Is Property Purchased After Separation Fair Game?
In a recent matter heard in the Family Court of Australia in Sydney, it was ordered by the Court that a property purchased by the husband and his new wife following separation should be included in the pool of property available for division between the husband and his former wife.
No discount was made for the capital contributions made to the purchase of this property by the new wife.
Husband Contributes the Majority of Cash
The husband and his former wife had been together for 19 years and had separated in 2008. The husband had remarried in November 2010 and at around the same time had purchased a property with his new wife. The husband had contributed approximately $1.3 million and his new wife approximately $50,000. The balance of $2.2m was borrowed by the husband and his new wife jointly.
At trial the property was only valued at $3.1 million.
The husband’s position was that only 50% of the net value of the property should be included in the pool of property to be divided between the husband and his former wife. The remaining 50% (approximately $400,000) was the property of his new wife and should not be included in the pool of property available for distribution.

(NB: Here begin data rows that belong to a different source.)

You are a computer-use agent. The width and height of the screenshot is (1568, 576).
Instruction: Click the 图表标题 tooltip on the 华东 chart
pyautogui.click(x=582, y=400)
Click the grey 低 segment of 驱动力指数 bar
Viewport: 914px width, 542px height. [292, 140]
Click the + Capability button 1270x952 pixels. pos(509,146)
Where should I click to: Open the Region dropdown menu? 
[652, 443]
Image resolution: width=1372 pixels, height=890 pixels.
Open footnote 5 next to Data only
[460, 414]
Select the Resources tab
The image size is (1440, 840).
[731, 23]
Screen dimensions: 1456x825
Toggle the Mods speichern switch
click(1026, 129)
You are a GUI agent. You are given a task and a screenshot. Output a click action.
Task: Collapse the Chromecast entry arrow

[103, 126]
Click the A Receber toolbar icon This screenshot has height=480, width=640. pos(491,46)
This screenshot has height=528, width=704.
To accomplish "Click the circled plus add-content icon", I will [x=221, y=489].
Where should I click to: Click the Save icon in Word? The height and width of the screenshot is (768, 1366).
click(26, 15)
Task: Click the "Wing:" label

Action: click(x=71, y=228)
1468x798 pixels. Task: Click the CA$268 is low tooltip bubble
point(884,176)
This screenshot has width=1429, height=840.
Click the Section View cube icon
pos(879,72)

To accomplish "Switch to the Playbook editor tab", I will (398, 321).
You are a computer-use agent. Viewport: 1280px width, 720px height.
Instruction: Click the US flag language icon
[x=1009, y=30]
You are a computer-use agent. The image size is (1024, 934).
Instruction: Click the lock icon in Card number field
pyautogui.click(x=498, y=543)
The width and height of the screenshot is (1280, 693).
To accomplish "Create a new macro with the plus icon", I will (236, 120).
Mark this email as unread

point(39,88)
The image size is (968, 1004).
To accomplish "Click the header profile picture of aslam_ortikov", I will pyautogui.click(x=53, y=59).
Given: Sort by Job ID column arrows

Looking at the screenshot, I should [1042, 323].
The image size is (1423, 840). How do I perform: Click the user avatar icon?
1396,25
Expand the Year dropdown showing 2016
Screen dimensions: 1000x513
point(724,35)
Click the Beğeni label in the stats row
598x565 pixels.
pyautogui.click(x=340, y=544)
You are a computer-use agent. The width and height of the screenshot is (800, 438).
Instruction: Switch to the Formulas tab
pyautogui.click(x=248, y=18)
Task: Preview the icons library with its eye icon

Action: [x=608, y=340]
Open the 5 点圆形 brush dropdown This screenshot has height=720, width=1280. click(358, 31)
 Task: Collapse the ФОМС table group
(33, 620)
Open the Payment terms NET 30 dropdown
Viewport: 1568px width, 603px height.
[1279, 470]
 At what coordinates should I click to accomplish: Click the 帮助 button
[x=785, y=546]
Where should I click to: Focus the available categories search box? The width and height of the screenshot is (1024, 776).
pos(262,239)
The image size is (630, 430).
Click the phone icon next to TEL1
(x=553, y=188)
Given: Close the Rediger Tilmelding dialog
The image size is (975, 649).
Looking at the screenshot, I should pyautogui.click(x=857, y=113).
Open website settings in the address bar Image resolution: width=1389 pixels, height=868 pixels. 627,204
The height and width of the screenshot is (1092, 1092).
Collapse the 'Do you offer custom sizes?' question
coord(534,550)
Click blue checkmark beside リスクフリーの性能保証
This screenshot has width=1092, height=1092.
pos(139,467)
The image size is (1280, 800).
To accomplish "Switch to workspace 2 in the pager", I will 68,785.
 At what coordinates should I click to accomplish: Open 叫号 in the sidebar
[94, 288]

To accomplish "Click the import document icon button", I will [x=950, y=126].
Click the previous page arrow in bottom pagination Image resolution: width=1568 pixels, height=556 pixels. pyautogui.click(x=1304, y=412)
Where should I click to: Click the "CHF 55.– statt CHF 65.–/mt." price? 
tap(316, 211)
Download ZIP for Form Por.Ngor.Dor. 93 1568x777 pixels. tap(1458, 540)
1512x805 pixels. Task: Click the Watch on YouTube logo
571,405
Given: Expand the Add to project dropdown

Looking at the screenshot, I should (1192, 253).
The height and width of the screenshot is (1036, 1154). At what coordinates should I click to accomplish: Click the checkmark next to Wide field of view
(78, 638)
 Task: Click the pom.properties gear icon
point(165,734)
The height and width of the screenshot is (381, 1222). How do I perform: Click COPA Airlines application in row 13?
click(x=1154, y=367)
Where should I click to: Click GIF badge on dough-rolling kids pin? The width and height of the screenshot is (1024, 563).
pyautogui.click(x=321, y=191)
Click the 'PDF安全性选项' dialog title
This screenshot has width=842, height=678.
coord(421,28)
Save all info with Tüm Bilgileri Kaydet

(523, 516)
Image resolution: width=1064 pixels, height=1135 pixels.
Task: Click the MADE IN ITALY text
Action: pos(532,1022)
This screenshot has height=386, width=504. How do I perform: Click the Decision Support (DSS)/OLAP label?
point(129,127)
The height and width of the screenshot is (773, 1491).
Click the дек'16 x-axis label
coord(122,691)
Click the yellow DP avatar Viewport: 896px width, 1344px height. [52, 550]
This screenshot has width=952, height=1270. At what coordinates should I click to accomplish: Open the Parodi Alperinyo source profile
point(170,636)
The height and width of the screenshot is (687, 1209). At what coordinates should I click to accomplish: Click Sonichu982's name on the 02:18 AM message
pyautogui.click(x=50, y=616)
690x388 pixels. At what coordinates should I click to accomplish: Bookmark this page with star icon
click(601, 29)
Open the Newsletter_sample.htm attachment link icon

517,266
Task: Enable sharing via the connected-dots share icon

100% Of Value Included in the Property Pool
The former wife’s position was that any contributions made to the property by the new wife should be disregarded and 100% of the net property value should be included in the pool available for distribution between herself and her former husband.
New Wife’s Contribution Disregarded Because Of Fall In Value
The Court gave consideration to the $50,000 contribution of the new wife to the purchase of the property but balanced this against the overwhelming capital contribution of the husband, the husband’s ongoing payment of the mortgage and that there was a significant drop in value of the property since its purchase which reduced the value of the pool available for division between the husband and his former wife.